In it, Steffans, who’s still married to actor Darius McCrary … we think, speaks out about recent physical abuse … by him we assume.
It’s not clear why she wrote the letter as opposed to either removing herself from the situation or contacting the authorities. Who knows, maybe she did.
However, here’s the kicker. She signs the letter “Karrine Steffans-McCrary” and references the National Domestic Abuse Hotline.
We hate to say it, but given her super scandalous reputation, does anybody care?
I’ve been a victim of abuse all my life — literally, for as long as I can remember. It is my norm. Whereas most people would run in the other direction the moment someone physically, emotionally, or mentally abuses them — I stay.
It’s a sickness and just when I think I am cured, the cancer spreads.
For the past several years, I have been involved in a highly abusive relationship. I have been choked, whipped with belts, thrown about, berated, belittled, raped, and disregarded as a human being.
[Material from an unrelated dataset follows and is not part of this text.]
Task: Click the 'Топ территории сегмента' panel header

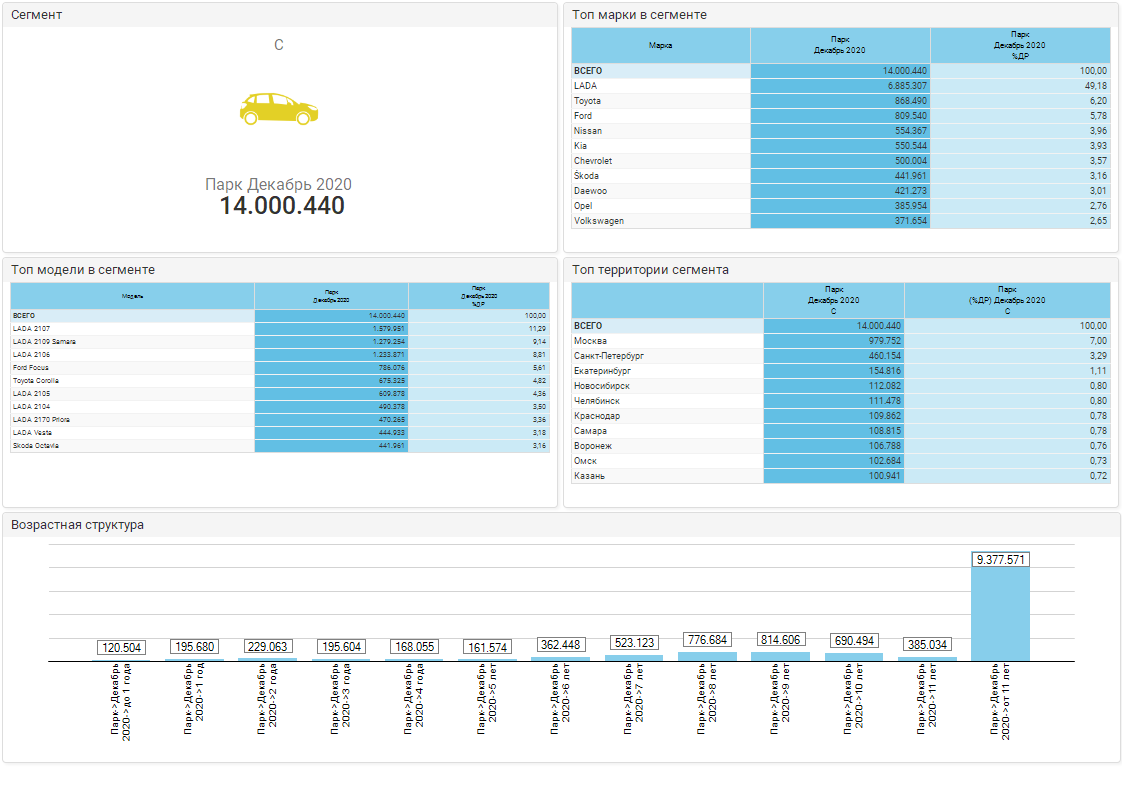Action: pos(650,270)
I have been abandoned and embarrassed, then, loved and coddled.
I have been caught in a vicious cycle and have left on many occasions, just to return.
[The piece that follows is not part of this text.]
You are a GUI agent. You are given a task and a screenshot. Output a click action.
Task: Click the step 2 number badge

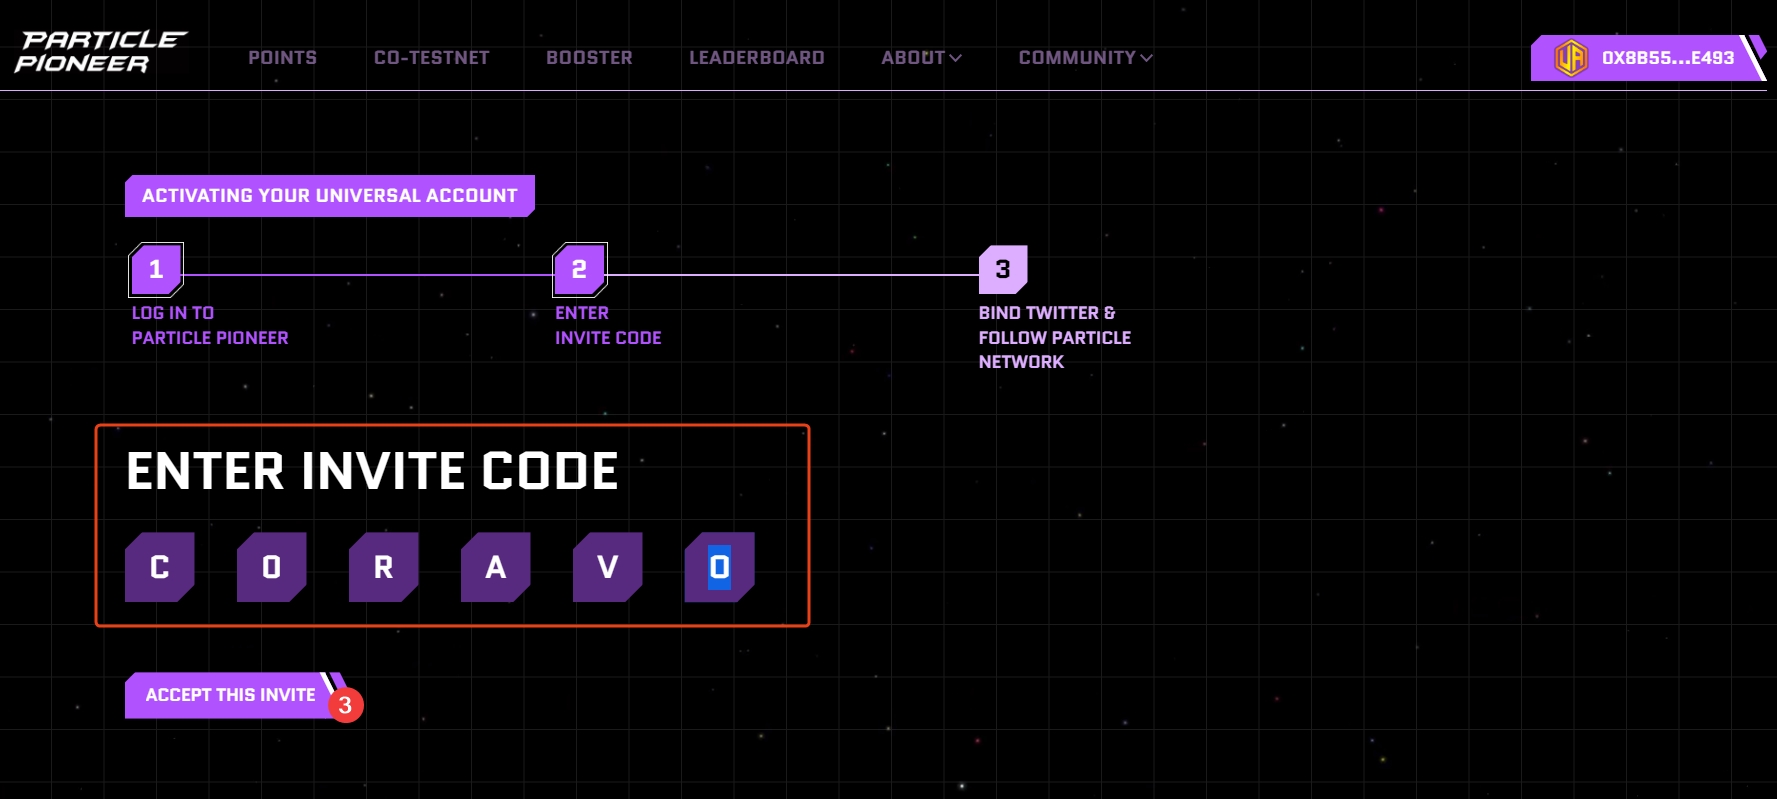pos(580,270)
I have found little support from my friends and family because I complain, and I cry, then I go back for more. I go back knowing that, one day, he’ll kill me but he’s all I have. He’s the only one who understands because he’s stuck in this cycle, too.
When I try to confide in friends they ask, “Well, what did you do to him? What did you say to him?” They tell me, “You know how he is, he’s never going to change, so why do you stay? You know what you’re getting into. Don’t tell anyone because he’ll come out looking good and you’ll only make yourself look bad.” It’s always my fault.
No one understands – not even me.
So, I keep it all to myself and it continues. Then, we make up and vow it will never happen again — then it does and I feel so foolish for ever believing he can change or that we can change. Then, I begin to believe again. I believe even now.
I love him though it pains me to admit. It sickens me to know that I will return to him in an instant and that the next time could be the last time and that breath, my last breath. Still, I hold out hope that one day we’ll learn how to love one another without pain. I pray that those who look on with smirks and judgments know one thing — domestic violence is very real and, at times, very final.
If you, or someone you know, has been a victim of domestic violence, please contact the National Domestic Abuse Hotline.